REQUIREMENT »
Among the records below, find the line that has "Pokémon Champions (725, 1610)"; from there, give the lines again exactly, and stop after the line that has "Terms of use (1143, 1568)".

THE DATA »
"""
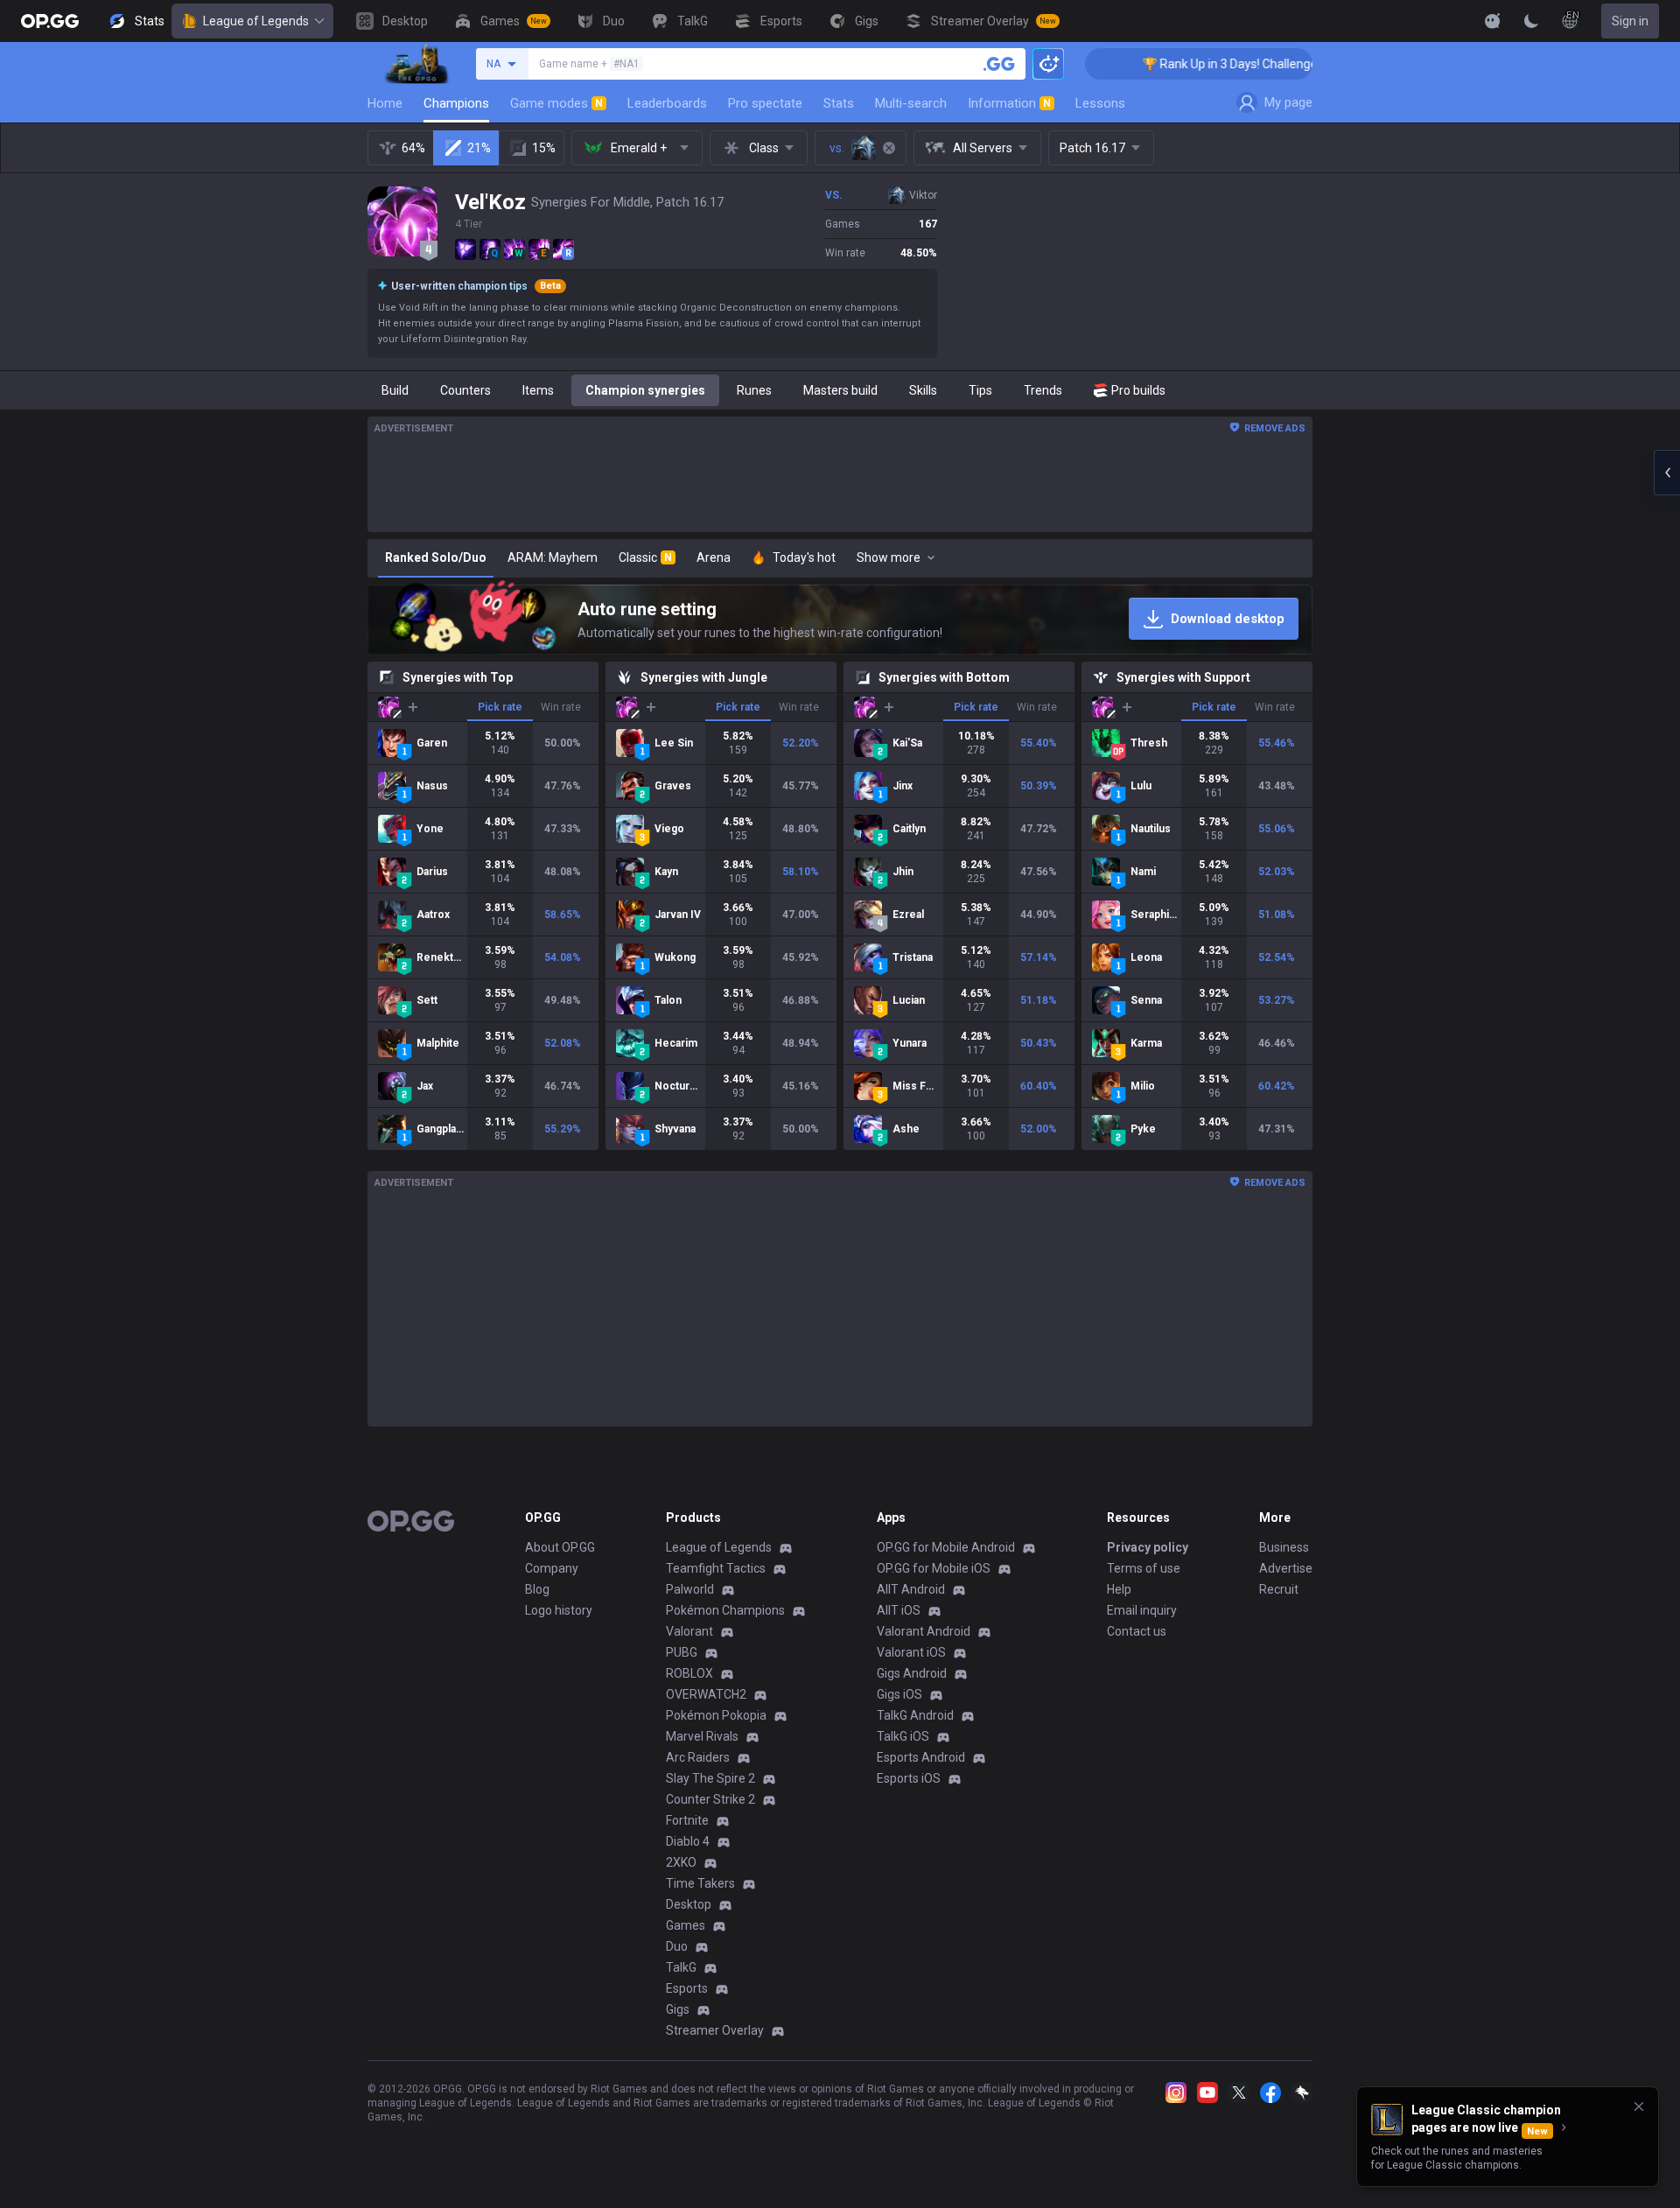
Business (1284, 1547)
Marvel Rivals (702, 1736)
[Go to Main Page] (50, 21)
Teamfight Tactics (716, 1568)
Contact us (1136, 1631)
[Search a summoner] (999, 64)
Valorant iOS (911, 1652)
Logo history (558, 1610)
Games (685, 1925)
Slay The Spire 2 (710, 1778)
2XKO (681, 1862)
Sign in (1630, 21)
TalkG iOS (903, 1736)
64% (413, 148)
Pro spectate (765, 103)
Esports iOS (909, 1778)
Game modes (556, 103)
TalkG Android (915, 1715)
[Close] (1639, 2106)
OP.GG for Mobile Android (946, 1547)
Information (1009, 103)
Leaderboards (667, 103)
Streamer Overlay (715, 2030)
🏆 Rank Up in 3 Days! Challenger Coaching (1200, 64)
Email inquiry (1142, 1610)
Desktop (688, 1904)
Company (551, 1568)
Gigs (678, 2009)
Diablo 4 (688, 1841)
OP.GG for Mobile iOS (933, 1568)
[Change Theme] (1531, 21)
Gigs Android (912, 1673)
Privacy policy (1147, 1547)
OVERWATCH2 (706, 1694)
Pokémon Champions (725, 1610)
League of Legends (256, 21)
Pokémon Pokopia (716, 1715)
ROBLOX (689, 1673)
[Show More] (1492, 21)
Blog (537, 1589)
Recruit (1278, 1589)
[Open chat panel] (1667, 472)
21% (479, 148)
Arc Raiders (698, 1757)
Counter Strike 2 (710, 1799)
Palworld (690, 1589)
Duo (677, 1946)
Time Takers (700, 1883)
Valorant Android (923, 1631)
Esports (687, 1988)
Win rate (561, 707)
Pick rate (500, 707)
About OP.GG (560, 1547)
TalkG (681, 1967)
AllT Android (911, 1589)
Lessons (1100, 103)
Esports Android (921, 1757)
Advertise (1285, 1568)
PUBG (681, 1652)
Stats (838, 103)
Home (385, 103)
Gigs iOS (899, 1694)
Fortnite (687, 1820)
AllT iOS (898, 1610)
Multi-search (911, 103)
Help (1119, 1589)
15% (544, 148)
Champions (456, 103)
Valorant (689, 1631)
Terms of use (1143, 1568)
"""
"""
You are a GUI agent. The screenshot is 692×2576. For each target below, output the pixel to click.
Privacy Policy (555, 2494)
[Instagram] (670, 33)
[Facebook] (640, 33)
"""
ANSWER SPACE »
Pokémon Champions (725, 1610)
League of Legends (256, 21)
Pokémon Pokopia (716, 1715)
ROBLOX (689, 1673)
[Show More] (1492, 21)
Blog (537, 1589)
Recruit (1278, 1589)
[Open chat panel] (1667, 472)
21% (479, 148)
Arc Raiders (698, 1757)
Counter Strike 2 (710, 1799)
Palworld (690, 1589)
Duo (677, 1946)
Time Takers (700, 1883)
Valorant Android (923, 1631)
Esports (687, 1988)
Win rate (561, 707)
Pick rate (500, 707)
About OP.GG (560, 1547)
TalkG (681, 1967)
AllT Android (911, 1589)
Lessons (1100, 103)
Esports Android (921, 1757)
Advertise (1285, 1568)
PUBG (681, 1652)
Stats (838, 103)
Home (385, 103)
Gigs iOS (899, 1694)
Fortnite (687, 1820)
AllT iOS (898, 1610)
Multi-search (911, 103)
Help (1119, 1589)
15% (544, 148)
Champions (456, 103)
Valorant (689, 1631)
Terms of use (1143, 1568)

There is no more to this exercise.